ASSIGNED TASK
Print every line below exactly. Skip the pictures.

INPUT MATERIAL
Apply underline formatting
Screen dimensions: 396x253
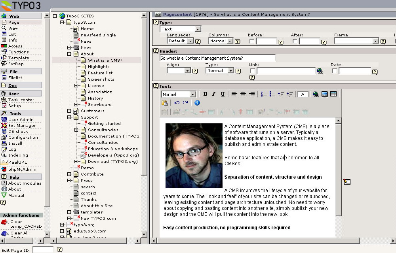[223, 94]
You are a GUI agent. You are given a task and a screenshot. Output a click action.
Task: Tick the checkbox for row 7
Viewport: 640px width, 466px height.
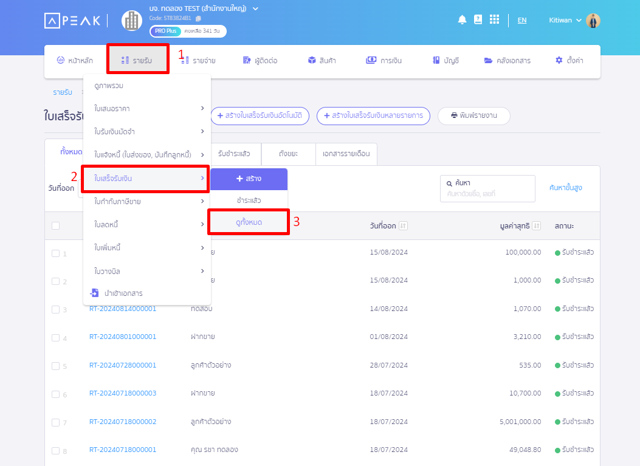pyautogui.click(x=56, y=422)
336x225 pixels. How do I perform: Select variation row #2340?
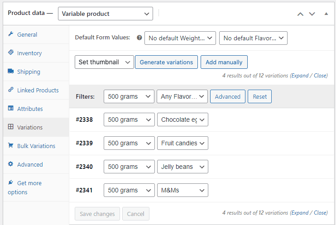tap(84, 167)
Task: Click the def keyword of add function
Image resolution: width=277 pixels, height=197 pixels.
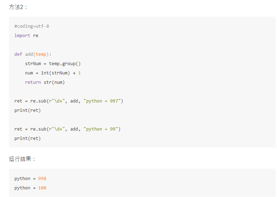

OUTPUT
Apply underline formatting
Screen dimensions: 396x253
[223, 94]
You are a GUI agent. You are given a task and a screenshot. Output a click action.
Task: Tick the checkbox for row 7
Viewport: 640px width, 466px height.
pyautogui.click(x=56, y=422)
336x225 pixels. How do I perform: Select variation row #2340?
tap(84, 167)
Task: Click the def keyword of add function
Image resolution: width=277 pixels, height=197 pixels.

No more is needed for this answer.